Task brief:
Only the lines from the one containing "The height and" through the end of the listing below belong in your answer; retype them exactly.

Records for the exercise:
# # # # #

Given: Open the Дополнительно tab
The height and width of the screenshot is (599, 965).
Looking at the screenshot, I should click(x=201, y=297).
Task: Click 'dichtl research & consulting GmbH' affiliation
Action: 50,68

# # # # #

Answer section:
The height and width of the screenshot is (599, 965).
Looking at the screenshot, I should click(x=201, y=297).
Task: Click 'dichtl research & consulting GmbH' affiliation
Action: 50,68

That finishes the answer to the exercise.